_Aufgabe 1_. Unter wessen Leitung stand laut dem Textauszug über die Dresdner Fechtsektion das Bundesleistungszentrum in der Übergangszeit?
_Aufgabe 2_. Erkläre anhand des Textauszugs über die Dresdner Fechtsektion, warum die Anfangszeit nach 1990 kompliziert war.
_Aufgabe 3_. Setze den Text über die Dresdner Fechtsektion nach der Wende an der Stelle fort, an der er aufhört.

_Vorliegender Textauszug_.

-=-=-

Nach der Wende trat 1990 die ehemalige Fechtsektion des SC Einheit Dresden dem wieder gegründeten Dresdner Sportclub 1898 e.V. und erhält vorerst für eine Übergangszeit den Status eines Bundesleistungszentrums unter der Leitung von Peter Proske. Wegen kaputter Strukturen im Sport- und Verwaltungsapparat, ausbleibender finanzieller Mittel und nicht vorhandener Sponsoren war die Anfangszeit erst kompliziert. Nach und nach suchten die erfolgreichsten Sportler und eine ganze Reihe von Trainern ihr Glück in den alten Bundesländern. Das Bundesleistungszentrum konnte ab 1992 nicht mehr gehalten werden und Bundesfördermittel gingen damit verloren. Nachdem auch Peter Proske keine andere Wahl hatte und dem Ruf der Fechthochburg Tauberbischofsheim folgte, blieben gerade noch zwei Trainer übrig. Aber auch deren finanzielle Absicherung war anfangs unsicher. Unterstüzung erfuhren sie durch ehemalige aktive Fechter, die sich als Trainer und Übungsleiter ehrenamtlich zur Verfügung stellten. Die Arbeit wurde verlagert vom ehemaligen Hochleistungsbereich der DDR-Zeit auf eine stabile Nachwuchsentwicklung im Schüler-, Jugend- und Juniorenbereich.

-=-=-

_Datenabschnitt_.
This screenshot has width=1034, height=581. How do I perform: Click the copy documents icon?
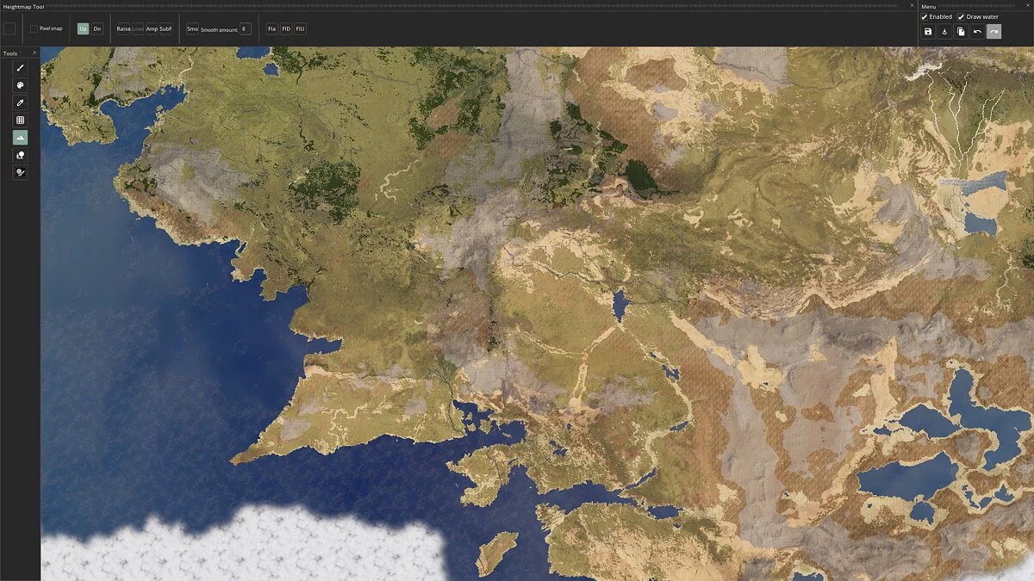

-=-=-

_Antwort 1_. Es stand unter der Leitung von Peter Proske.

_Antwort 2_. Die Anfangszeit war kompliziert, weil die Strukturen im Sport- und Verwaltungsapparat kaputt waren. Außerdem blieben finanzielle Mittel aus, und es gab keine Sponsoren.

_Antwort 3_.
Heute

Die Fechtabteilung des Dresdner Sportclub 1998 e.V. gliederte sich 1998 schließlich aus und wurde ein selbstständiger Fechtverein. Seit dem ist der Dresdner Fechtclub 1998 e.V. das Leistungszentrum des Dresdner Fechtsports und gehört zu den fürenden Vereinen in Sachsen. Immer wieder entwickelten sich, in Kooperation mit den Sportschulen, starke Fechter. Diese setzten ihre Ausbildung meist im Olympiastützpunkt Tauberbischofsheim fort. Neben dem Dresdner Fechtclub existierte bis 2009 nur eine sehr kleine weitere Fechterschaft als Sektion des USV TU Dresden. Hier wurde allerdings keine Nachwuchsarbeit geleistet. Seit 2005 bildet die TU Dresden gemeinsam mit dem Dresdner Fechtclub wieder Studenten im Fechten aus. 2009 schließlich gründeten sich im Raum Dresden weitere Fechtvereine bzw. Fechtschulen. Die ARTOS Fechtschule Dresden nahm im November 2009 in Dresden, Stadtteil Trachenberge die Ausbildung von Fechtern in allen Altersbereichen auf. Damit existierte erstmals ein privates Fechtprojekt im Großraum Dresden. Im Dezember 2009 erfolgte die Gründung des Fechtclub Radebeul e.V., wo nun auch Kinder und Jugendliche aus Radebeul, das Fechten erlernen können. Damit bietet die Region Dresden wieder ein vielfältiges Angebot an Fechteinrichtungen.